§ **DATASET RECORDS**:
-*-*-
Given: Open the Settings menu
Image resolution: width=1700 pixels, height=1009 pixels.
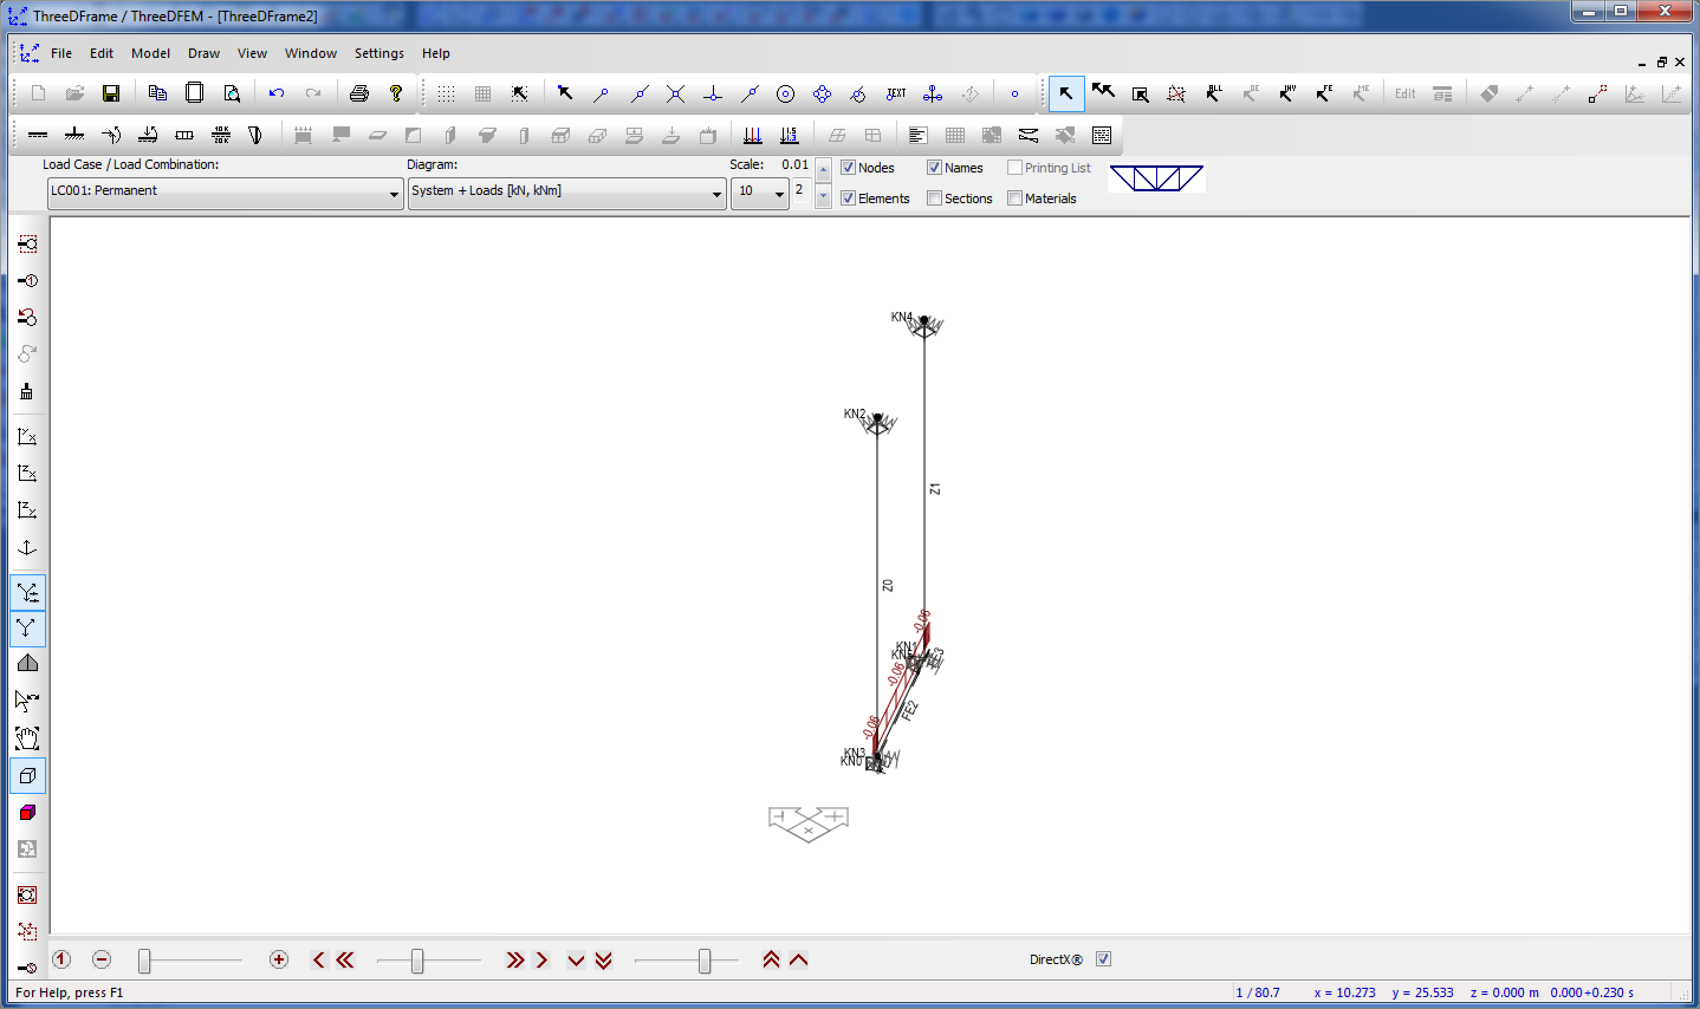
-*-*-
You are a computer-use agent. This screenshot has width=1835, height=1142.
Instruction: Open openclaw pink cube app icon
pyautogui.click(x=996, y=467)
-*-*-
§ **TASK DESCRIPTION**:
Only the lines above that include the word "height" belong in the answer; copy each one.

§ **RESULT**:
Image resolution: width=1700 pixels, height=1009 pixels.
You are a computer-use agent. This screenshot has width=1835, height=1142.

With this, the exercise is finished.